---- Extrait du document

Louis, par la grâce de Dieu, roi de France et de Navarre,

A tous ceux qui ces présentes verront, salut.

La divine Providence, en nous rappelant dans nos États après une longue absence, nous a imposé de grandes obligations. La paix était le premier besoin de nos sujets nous nous en sommes occupé sans relâche; et cette paix, si nécessaire à la France comme au reste de l'Europe, est signée. Une Charte constitutionnelle était sollicitée par l'état actuel du royaume; nous l'avons promise, et nous la publions. Nous avons considéré que, bien que l'autorité tout entière résidât en France dans la personne du Roi, nos prédécesseurs n'avaient point hésité à en modifier l'exercice, suivant la différence des temps; que c'est ainsi que les communes ont dû leur affranchissement à Louis le Gros, la confirmation et l'extension de leurs droits à saint Louis et à Philippe le Bel; que l'ordre judiciaire a été établi et développé par les lois de Louis XI, de Henri II et de Charles IX; enfin que Louis XIV a réglé presque toutes les parties de l'administration publique par différentes ordonnances dont rien encore n'avait surpassé la sagesse.

Nous avons dû, à l'exemple des rois nos prédécesseurs, apprécier les effets des progrès toujours croissants des lumières, les rapports nouveaux que ces progrès ont introduits dans la société, la direction imprimée aux esprits depuis un demi-siècle, et les graves altérations qui en sont résultées : nous avons reconnu que le vœu de nos sujets pour une Charte constitutionnelle était l'expression d'un besoin réel; mais en cédant à ce vou, nous avons pris toutes les précautions pour que cette Charte fût digne de nous et du peuple auquel nous sommes fier de commander. Des hommes sages, pris dans les premiers corps de l'État, se sont réunis à des commissaires de notre conseil pour travailler à cet important ouvrage.

En même temps que nous reconnaissions qu'une Constitution libre et monarchique devait remplir l'attente de l'Europe éclairée, nous avons dû nous souvenir aussi que notre premier devoir envers nos peuples était de conserver, pour leur propre intérêt, les droits et les prérogatives de notre couronne. Nous avons espéré qu'instruits par l'expérience, ils seraient convaincus que l'autorité suprême peut seule donner aux institutions qu'elle établit la force, la permanence et la majesté dont elle est elle-même revêtue; qu'ainsi, lorsque la sagesse des rois s'accorde librement avec le vœu des peuples, une Charte constitutionnelle peut être de longue durée; mais que, quand la violence arrache des concessions à la faiblesse du gouvernement, la liberté publique n'est pas moins en danger que le trône même. Nous avons cherché les principes de la Charte constitutionnelle dans le caractère français et dans les monuments vénérables des siècles passés. Ainsi nous avons vu dans le renouvellement de la pairie une institution vraiment nationale, et qui doit lier tous les souvenirs à toutes les espérances en réunissant les temps anciens et les temps modernes.

--------

(Objectif de la tâche)
Prolongez le préambule royal sur la Charte constitutionnelle en reprenant juste après sa dernière phrase, dans le même ton.

---- Données fournies

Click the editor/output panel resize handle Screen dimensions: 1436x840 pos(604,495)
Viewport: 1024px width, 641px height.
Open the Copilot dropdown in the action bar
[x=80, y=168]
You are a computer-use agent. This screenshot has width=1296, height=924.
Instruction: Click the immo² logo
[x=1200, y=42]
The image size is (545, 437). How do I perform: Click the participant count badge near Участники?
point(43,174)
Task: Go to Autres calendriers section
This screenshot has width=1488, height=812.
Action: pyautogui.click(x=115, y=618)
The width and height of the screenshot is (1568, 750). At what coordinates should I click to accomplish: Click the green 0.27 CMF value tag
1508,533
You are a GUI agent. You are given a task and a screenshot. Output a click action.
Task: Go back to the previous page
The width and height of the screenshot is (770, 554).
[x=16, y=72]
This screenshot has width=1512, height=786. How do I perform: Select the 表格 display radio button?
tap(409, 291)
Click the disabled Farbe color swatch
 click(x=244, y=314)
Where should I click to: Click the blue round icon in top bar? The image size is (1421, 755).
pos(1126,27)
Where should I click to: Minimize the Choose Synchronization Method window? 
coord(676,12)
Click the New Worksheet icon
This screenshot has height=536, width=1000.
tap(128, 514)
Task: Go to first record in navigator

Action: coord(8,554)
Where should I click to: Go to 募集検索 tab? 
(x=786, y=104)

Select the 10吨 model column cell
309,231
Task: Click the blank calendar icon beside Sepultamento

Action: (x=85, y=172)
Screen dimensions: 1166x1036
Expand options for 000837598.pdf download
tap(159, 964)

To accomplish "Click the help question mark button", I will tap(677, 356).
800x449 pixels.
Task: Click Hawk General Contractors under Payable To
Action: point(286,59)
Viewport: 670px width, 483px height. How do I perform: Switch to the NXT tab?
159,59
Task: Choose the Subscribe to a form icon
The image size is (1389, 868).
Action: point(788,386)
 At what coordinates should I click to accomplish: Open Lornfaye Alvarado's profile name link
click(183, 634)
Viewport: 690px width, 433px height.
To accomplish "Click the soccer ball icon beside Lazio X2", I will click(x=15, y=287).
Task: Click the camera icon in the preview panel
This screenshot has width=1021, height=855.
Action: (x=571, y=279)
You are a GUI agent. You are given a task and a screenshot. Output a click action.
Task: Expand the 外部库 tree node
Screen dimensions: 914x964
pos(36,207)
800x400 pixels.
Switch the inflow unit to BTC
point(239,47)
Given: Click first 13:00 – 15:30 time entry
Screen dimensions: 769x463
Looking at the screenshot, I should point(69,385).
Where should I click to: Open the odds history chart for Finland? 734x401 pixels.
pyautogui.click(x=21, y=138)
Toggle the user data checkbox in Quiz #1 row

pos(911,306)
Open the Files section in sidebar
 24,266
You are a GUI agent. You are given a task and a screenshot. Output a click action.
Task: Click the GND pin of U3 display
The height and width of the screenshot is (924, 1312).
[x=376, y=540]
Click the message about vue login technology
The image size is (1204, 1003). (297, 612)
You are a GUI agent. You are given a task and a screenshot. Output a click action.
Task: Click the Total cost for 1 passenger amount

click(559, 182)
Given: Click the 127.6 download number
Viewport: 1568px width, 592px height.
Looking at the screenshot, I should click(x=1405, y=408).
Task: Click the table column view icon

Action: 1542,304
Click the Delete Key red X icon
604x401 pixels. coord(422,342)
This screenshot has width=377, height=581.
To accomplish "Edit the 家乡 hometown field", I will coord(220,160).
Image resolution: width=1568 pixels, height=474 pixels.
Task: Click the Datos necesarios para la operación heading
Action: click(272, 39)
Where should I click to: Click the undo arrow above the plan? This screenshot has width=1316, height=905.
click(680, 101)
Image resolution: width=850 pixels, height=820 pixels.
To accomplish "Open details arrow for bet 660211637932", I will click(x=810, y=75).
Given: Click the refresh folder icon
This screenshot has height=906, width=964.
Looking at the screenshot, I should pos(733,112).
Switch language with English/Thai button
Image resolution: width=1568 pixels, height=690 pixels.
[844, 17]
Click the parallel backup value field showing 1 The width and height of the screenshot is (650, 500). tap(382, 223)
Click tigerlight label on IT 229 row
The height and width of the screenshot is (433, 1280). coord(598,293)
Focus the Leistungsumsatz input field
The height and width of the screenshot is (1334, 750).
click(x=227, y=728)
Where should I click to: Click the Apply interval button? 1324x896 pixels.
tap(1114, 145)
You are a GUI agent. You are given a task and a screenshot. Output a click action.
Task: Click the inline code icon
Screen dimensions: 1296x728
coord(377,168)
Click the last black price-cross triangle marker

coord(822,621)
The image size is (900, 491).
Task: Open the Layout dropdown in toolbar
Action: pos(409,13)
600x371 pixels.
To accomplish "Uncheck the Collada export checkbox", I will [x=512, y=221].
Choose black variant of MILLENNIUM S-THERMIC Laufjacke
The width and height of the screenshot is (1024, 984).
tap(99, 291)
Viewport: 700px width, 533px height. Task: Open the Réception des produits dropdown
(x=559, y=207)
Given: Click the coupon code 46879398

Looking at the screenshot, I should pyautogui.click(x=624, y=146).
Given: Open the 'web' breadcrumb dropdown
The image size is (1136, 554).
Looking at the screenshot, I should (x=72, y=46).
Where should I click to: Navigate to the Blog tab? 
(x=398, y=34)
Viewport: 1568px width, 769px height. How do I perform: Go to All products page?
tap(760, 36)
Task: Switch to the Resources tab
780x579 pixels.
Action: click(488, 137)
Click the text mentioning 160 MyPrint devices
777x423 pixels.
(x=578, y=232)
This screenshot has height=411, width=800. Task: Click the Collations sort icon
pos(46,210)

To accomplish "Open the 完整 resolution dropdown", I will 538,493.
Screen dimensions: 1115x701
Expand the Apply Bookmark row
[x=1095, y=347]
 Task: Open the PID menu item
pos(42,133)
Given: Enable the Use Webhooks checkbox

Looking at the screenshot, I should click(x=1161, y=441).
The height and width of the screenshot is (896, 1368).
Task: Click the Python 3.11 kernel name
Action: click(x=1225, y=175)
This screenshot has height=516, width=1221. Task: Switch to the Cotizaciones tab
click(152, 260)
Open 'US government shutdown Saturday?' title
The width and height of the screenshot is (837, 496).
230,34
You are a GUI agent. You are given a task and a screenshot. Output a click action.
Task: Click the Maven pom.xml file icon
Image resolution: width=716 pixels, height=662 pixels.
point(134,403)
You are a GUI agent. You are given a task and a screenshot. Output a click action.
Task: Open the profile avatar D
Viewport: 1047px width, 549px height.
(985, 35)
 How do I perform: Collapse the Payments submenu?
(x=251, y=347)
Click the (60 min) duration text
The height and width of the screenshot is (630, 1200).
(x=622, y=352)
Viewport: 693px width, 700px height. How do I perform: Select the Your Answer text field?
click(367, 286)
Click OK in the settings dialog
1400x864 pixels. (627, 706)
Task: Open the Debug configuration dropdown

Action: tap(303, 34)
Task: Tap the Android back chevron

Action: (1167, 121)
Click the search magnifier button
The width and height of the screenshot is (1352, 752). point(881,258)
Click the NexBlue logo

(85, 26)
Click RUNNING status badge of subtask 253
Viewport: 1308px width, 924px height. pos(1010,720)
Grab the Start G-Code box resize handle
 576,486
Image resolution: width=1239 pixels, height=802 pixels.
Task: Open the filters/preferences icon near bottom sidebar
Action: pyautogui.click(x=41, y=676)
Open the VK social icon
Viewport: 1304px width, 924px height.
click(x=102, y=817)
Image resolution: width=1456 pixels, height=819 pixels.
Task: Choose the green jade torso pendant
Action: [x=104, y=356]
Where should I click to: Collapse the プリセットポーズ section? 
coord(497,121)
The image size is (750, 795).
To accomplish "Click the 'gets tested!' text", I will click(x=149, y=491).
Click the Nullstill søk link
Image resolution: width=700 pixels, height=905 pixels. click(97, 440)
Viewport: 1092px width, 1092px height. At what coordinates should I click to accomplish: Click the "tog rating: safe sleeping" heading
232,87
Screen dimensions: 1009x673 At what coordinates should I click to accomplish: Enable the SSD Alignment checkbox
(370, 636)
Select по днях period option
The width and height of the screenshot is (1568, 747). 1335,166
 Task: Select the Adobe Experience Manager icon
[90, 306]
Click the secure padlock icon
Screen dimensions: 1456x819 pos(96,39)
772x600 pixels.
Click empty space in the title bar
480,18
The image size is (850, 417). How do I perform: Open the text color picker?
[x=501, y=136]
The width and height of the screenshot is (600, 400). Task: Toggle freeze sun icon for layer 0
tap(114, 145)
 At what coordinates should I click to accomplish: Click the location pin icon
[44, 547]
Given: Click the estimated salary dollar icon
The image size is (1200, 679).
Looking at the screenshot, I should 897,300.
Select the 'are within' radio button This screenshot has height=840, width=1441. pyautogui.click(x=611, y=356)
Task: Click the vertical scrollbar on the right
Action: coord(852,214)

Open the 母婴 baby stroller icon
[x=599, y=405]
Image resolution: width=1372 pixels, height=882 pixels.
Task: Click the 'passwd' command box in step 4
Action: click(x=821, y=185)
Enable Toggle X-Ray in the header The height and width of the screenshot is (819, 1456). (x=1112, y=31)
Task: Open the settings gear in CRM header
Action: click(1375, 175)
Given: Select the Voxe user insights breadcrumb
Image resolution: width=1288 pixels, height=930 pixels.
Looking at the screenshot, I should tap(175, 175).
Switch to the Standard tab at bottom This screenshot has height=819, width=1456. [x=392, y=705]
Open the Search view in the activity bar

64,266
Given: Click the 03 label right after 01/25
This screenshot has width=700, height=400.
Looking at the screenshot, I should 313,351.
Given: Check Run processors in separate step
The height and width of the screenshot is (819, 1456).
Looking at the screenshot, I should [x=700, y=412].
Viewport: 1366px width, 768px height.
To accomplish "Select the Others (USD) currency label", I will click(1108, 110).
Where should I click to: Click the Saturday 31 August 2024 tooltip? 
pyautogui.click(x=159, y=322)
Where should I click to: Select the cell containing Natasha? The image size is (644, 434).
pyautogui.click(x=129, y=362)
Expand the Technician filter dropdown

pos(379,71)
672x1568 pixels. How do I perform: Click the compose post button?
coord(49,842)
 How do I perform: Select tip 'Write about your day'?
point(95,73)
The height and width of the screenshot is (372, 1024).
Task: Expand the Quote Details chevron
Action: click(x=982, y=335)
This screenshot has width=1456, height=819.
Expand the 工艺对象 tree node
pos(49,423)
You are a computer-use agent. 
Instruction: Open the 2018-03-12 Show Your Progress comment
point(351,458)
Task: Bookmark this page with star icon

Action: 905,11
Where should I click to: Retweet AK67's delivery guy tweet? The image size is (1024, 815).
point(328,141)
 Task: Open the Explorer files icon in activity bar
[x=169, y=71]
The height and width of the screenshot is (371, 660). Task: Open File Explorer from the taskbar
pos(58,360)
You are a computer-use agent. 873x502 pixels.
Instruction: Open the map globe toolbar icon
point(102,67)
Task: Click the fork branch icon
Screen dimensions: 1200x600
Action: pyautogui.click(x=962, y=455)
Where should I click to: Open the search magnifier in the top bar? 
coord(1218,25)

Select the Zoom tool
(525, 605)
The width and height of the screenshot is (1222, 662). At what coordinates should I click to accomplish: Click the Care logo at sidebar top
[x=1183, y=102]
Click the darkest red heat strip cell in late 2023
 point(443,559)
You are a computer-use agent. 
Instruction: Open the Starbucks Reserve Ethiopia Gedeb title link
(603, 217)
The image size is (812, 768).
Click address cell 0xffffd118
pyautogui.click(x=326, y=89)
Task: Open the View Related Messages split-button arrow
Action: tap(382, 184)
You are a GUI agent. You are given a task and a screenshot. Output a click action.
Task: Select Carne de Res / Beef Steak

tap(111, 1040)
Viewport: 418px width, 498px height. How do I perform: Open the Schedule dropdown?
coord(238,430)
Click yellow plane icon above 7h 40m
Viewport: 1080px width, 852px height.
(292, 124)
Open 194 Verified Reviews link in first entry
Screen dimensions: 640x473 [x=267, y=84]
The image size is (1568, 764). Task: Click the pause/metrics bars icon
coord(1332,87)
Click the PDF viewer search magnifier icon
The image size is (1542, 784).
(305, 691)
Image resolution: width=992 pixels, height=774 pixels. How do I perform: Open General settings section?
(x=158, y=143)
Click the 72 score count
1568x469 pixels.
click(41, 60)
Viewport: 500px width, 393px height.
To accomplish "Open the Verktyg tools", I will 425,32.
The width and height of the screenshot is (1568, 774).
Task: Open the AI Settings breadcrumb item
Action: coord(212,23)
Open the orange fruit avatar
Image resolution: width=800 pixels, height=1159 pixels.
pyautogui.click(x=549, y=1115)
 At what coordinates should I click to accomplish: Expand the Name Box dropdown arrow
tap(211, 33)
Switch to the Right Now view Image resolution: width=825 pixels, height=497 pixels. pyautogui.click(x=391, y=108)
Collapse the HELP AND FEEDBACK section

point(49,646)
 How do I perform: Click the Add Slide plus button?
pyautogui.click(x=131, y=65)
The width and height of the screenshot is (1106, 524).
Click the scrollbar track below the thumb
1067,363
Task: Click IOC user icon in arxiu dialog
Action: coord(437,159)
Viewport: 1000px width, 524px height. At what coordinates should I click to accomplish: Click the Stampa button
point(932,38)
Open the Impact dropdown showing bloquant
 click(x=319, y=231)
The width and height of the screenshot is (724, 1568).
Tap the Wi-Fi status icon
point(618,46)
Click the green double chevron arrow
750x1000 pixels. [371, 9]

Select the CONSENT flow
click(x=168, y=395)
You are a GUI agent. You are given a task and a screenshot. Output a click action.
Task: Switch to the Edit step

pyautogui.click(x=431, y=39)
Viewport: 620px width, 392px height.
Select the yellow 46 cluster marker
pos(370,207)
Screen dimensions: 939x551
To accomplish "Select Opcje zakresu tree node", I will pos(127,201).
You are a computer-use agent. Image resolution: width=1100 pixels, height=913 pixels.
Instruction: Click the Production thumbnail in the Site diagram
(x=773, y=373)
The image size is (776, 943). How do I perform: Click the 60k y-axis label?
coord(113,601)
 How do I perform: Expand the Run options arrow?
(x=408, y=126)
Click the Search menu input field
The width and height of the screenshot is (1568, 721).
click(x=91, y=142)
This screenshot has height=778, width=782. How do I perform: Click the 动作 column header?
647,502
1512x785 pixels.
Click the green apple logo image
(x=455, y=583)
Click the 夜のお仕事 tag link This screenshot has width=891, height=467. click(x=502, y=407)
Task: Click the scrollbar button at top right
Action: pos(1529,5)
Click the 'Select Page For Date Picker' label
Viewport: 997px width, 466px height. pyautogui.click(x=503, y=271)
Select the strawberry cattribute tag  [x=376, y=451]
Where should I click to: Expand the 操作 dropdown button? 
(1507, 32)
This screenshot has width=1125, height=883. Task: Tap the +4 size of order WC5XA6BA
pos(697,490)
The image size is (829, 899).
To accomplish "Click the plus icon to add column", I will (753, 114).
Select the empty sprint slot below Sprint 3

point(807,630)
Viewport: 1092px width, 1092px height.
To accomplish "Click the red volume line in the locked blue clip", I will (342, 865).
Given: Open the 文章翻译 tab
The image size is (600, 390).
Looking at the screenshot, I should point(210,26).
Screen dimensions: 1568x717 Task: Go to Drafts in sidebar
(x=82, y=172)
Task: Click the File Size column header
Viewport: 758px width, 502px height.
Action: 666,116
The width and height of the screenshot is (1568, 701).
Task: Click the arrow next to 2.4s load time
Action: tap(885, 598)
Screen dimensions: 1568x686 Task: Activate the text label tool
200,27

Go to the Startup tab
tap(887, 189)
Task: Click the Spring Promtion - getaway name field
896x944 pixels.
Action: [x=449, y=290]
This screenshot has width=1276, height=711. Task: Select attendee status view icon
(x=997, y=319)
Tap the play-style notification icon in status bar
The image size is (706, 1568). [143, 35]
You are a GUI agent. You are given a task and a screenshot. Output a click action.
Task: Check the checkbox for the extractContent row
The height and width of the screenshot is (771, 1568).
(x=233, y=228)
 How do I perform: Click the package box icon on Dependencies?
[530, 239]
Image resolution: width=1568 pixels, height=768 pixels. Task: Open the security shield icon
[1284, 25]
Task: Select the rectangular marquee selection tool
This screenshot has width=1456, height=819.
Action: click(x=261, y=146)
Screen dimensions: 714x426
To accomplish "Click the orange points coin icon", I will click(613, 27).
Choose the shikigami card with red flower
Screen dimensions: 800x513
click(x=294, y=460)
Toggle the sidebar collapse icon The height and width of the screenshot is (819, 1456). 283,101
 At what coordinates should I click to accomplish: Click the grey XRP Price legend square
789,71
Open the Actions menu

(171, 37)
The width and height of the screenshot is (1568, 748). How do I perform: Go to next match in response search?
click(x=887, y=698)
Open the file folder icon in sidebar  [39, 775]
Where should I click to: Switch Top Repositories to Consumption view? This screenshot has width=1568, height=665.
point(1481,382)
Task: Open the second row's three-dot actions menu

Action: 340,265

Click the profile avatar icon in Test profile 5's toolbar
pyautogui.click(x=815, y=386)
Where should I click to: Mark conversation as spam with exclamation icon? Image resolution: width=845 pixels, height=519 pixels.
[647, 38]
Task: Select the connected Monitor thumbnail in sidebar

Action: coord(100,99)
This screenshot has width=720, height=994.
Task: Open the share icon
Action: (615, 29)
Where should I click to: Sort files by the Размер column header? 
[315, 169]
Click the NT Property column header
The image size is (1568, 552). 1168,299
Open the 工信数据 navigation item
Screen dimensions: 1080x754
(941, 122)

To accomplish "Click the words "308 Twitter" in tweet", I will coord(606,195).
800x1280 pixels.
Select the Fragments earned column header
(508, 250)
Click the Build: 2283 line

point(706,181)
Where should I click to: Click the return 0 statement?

--------

(Réponse ci-dessous)
Nous avons remplacé par la Chambre des députés ces anciennes assemblées des champs de Mars et de Mai, et ces Chambres du tiers état,

qui ont si souvent donné tout à la fois des preuves de zèle pour les intérêts du peuple, de fidélité et de respect pour l'autorité des rois. En cherchant ainsi à renouer la chaîne des temps, que de funestes écarts avaient interrompue, nous avons effacé de notre souvenir, comme nous voudrions qu'on pût les effacer de l'Histoire, tous les maux qui ont affligé la patrie durant notre absence. Heureux de nous retrouver au sein de la grande famille, nous n'avons su répondre à l'amour dont nous recevons tant de témoignages qu'en prononçant des paroles de paix et de consolation. Le vou le plus cher à notre cœur, c'est que tous les Français vivent en frères, et que jamais aucun souvenir amer ne trouble la sécurité qui doit suivre l'acte solennel que nous leur accordons aujourd'hui.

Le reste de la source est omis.